Infectivity of virus stocks was measured using a fluorescence-activated cell sorter (FACS)-based assay, as described previously (22). Briefly, Vero cells were fixed in ice-cold 75% ethanol for 0.5 h and stained with NS1 protein-specific monoclonal antibody (MAb), 4G4 (6), followed with fluorescein isothiocyanate (FITC)-conjugated anti-mouse Ig; C6/36 cells were fixed in 2% paraformaldehyde-phosphate-buffered saline (PBS) for 0.5 h on ice, permeabilized in 0.5% saponin-PBS for 10 min at room temperature, and stained as described above. Dose response in the FACS assay was examined using 3-fold serially diluted virus samples for infection: linearity was observed between 3% and 40% infection rates, while at higher virus doses the infection rates achieved underestimated virus infectivity.
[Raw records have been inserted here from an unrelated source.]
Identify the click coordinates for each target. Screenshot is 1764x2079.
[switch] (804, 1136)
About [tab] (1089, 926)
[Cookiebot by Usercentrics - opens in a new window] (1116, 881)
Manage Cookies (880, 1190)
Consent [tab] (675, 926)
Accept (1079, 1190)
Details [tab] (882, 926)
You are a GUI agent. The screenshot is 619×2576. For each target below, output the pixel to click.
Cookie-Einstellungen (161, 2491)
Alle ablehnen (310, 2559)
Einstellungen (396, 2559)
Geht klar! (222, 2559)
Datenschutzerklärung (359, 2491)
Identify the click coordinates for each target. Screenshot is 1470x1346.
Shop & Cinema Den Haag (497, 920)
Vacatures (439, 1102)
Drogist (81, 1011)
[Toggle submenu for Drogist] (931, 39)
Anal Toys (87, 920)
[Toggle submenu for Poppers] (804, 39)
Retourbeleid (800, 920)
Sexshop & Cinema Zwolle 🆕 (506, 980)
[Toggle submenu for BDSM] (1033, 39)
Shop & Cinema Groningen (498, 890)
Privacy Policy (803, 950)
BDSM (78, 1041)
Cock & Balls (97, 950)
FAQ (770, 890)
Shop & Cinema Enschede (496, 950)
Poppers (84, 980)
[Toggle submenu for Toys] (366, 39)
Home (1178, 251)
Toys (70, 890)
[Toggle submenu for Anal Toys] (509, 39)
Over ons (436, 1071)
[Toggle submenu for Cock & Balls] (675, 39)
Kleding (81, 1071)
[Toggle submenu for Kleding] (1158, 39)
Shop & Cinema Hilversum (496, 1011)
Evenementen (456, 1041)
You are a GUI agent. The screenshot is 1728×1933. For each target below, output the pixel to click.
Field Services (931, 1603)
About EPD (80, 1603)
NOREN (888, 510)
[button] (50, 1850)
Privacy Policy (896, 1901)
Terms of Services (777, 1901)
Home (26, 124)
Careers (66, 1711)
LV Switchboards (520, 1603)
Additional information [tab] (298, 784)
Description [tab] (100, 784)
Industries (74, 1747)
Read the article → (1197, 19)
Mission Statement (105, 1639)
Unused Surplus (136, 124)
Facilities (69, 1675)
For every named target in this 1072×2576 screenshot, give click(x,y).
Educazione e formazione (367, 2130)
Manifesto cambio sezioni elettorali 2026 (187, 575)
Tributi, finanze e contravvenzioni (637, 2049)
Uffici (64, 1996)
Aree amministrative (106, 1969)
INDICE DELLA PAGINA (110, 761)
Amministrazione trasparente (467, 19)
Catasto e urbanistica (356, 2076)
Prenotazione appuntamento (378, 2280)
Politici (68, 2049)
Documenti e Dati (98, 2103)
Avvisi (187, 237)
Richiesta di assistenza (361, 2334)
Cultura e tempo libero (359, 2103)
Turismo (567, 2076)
Specific infectivity determinations.

Virus released from infected C6/36 cells (multiplicity of infection [MOI] of ∼0.1) was collected between 70 and 72 h p.i. in fresh growth medium, which was added to the infected monolayers following two washes with medium, and cellular debris was removed by centrifugation (8,000 × g, 5 min). Infectivity for Vero cells was determined by plaque assay; 50% tissue culture infective dose (TCID50) assays using C6/36 cells were performed by infecting monolayers in 96-well trays (1 × 104 cells/well) using serially diluted virus (8 wells per dilution). Cells were incubated for 5 days and fixed in acetone-methanol (1:1 [vol/vol]), and enzyme-linked immunosorbent assay (ELISAs) were performed using an NS1 protein-specific MAb, 4G4 (6), for detection of virus-infected cells, as described previously (27). Virion RNA content in 2-h virus release stocks was determined by real-time RT-PCR following treatment of virus stocks with RNase (see below).

Real-time RT/PCR.

Infected culture supernatants (100 μl) were treated with RNase (20 μg/ml, 30 min at 37°C), and virion RNA was extracted using Trizol (Invitrogen) for quantitation of viral genome copy numbers by qRT-PCR (20, 24). A plus-strand DENV-2 RNA standard was generated from XbaI-linearized pDVWS601 infectious clone DNA, using T7 RNA polymerase and a trace amount of [3H]UTP for determination of the yield of RNA transcript (39). The RNA standard was treated with DNase I (Roche), purified, and resuspended in water as described previously (20). Serial dilutions of the in vitro-transcribed DENV-2 RNA were performed to yield standards of 106, 105, 104, and 103 RNA copies/μl. Reverse transcription was performed at 43°C for 90 min in a 10-μl mixture containing 2 μl sample RNA, Expand reverse transcriptase (Roche), RNase inhibitor (Invitrogen), 10 mM deoxynucleoside triphosphate (dNTP), 10 pmol downstream primer (5′-AGC GTC TCT CCT ATG TTG CCA GTT −3′), 10 mM dithiothreitol and the manufacturer's recommended buffer conditions. Real-time PCR was performed using IQSybr qPCR mixtures (Bio-Rad) and 0.2 nM downstream and upstream primers (5′-GGG AAG GAA ATC CAG GGA GGT T −3′) under cycling conditions of 95°C for 3 min for 1 cycle and 95°C for 30 s, 63°C for 30 s, and 72° for 60 s using 40 cycles. Each RNA sample was tested in duplicate, and virion RNA content was determined by extrapolation from the standard curve generated within each experiment.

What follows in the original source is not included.